(Stored dataset items)

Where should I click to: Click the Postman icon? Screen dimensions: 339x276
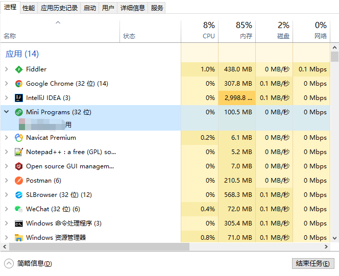[19, 181]
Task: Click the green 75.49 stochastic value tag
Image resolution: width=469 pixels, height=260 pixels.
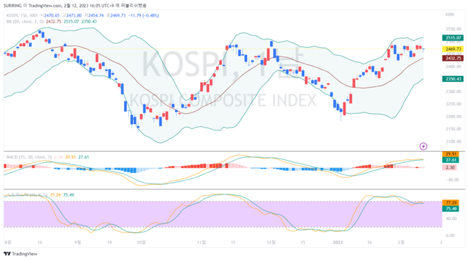Action: 450,208
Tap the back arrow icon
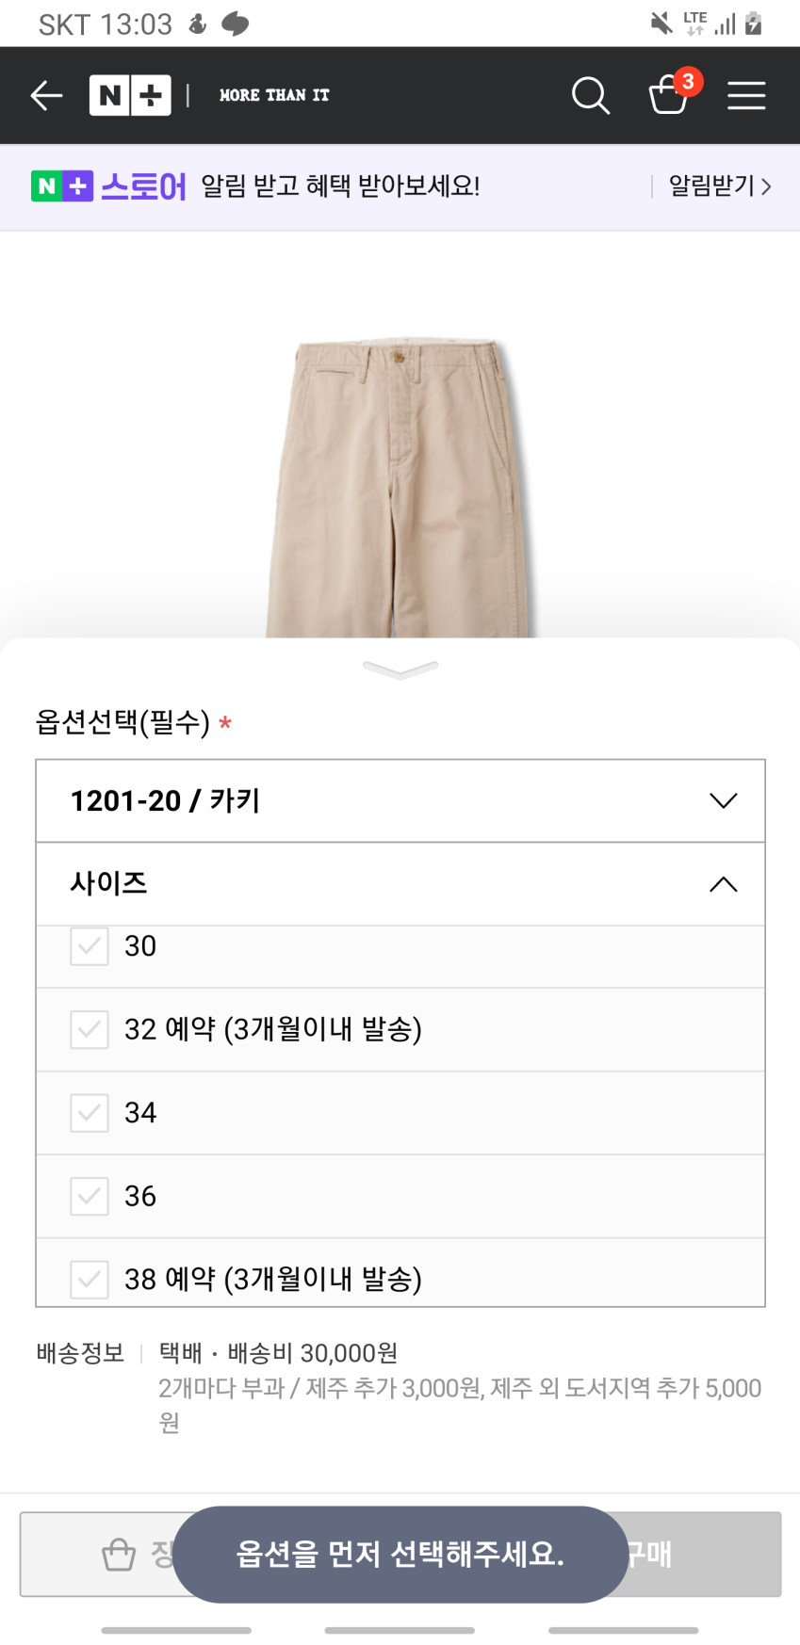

**Brief:**
Return the data exactly as it stands, minus the pictures.

**Task solution:**
Where should I click to: Click the Postman icon? Screen dimensions: 339x276
[19, 181]
Task: Click the green 75.49 stochastic value tag
Image resolution: width=469 pixels, height=260 pixels.
Action: 450,208
Tap the back arrow icon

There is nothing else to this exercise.